**What you have to do**: Could you copy every line of the data that contains the word "Follow"?

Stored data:

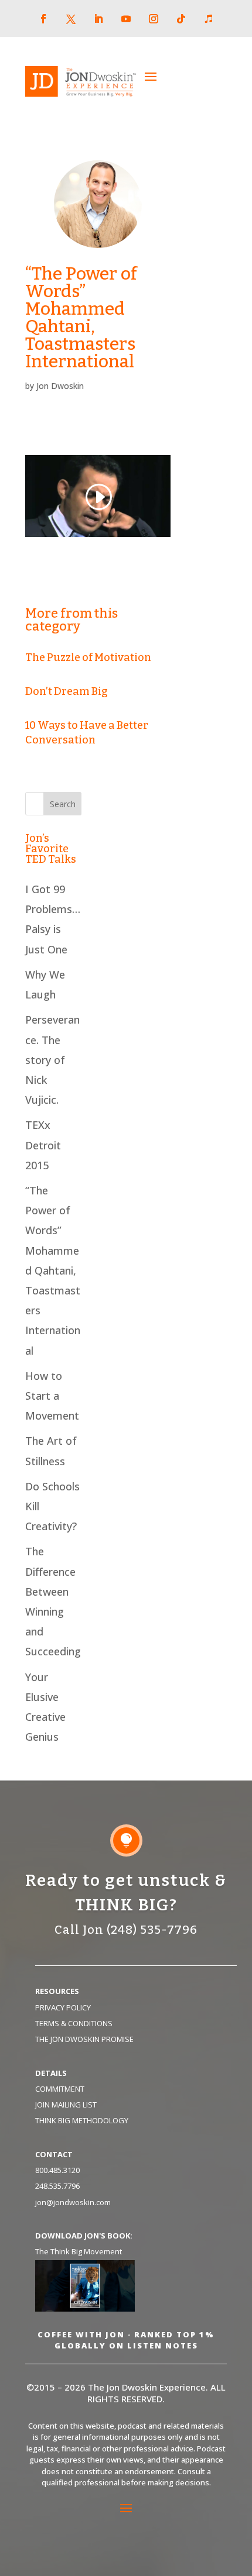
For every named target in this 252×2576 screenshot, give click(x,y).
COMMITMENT (59, 2088)
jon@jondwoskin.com (73, 2202)
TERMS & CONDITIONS (74, 2023)
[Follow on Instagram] (153, 18)
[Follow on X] (71, 19)
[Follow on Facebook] (43, 18)
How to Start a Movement (52, 1396)
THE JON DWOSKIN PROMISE (84, 2039)
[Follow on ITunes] (208, 18)
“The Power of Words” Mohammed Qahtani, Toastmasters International (52, 1270)
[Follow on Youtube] (126, 18)
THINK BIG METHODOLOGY (81, 2120)
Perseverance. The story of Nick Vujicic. (52, 1060)
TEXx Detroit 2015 (43, 1145)
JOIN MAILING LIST (66, 2104)
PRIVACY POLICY (63, 2007)
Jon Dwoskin (60, 385)
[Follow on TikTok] (181, 18)
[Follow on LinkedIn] (98, 18)
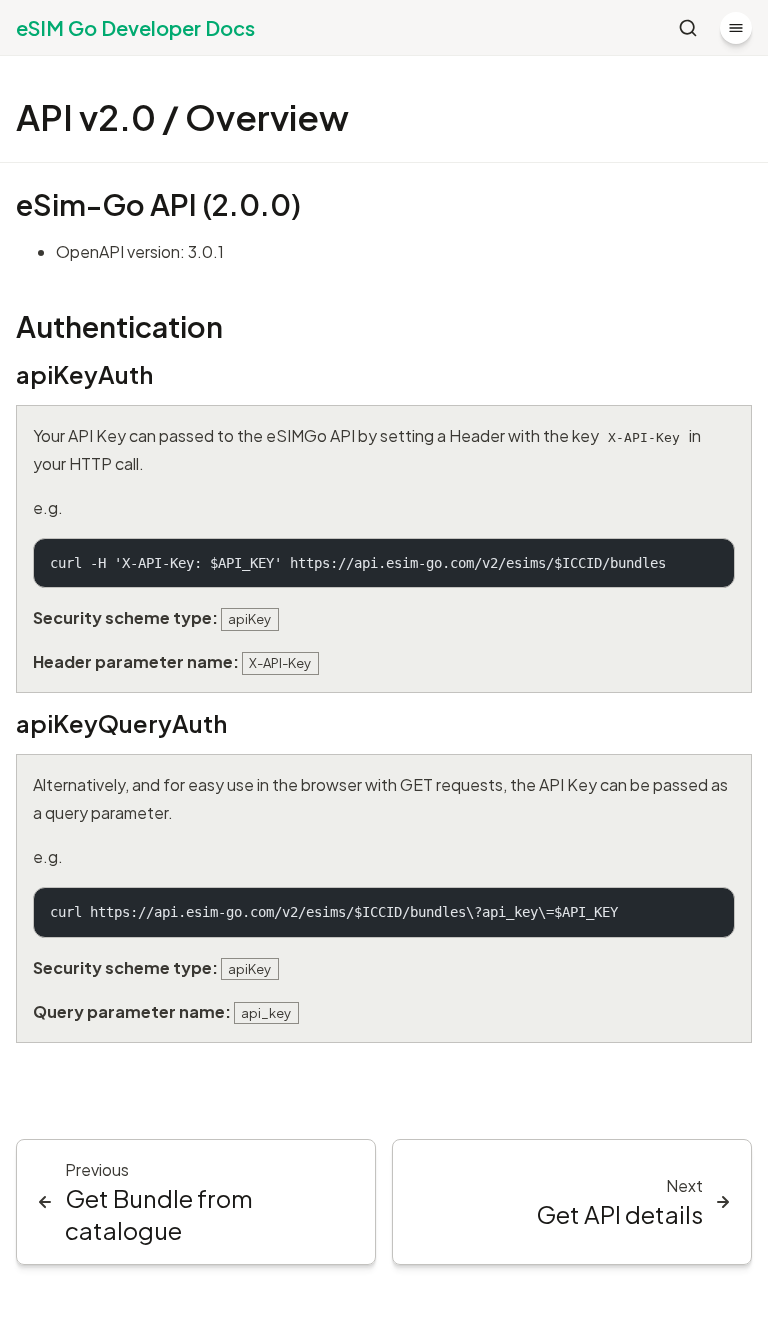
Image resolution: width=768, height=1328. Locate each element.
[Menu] (736, 28)
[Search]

**Result of this task**:
[Follow on Instagram] (153, 18)
[Follow on X] (71, 19)
[Follow on Facebook] (43, 18)
[Follow on ITunes] (208, 18)
[Follow on Youtube] (126, 18)
[Follow on TikTok] (181, 18)
[Follow on LinkedIn] (98, 18)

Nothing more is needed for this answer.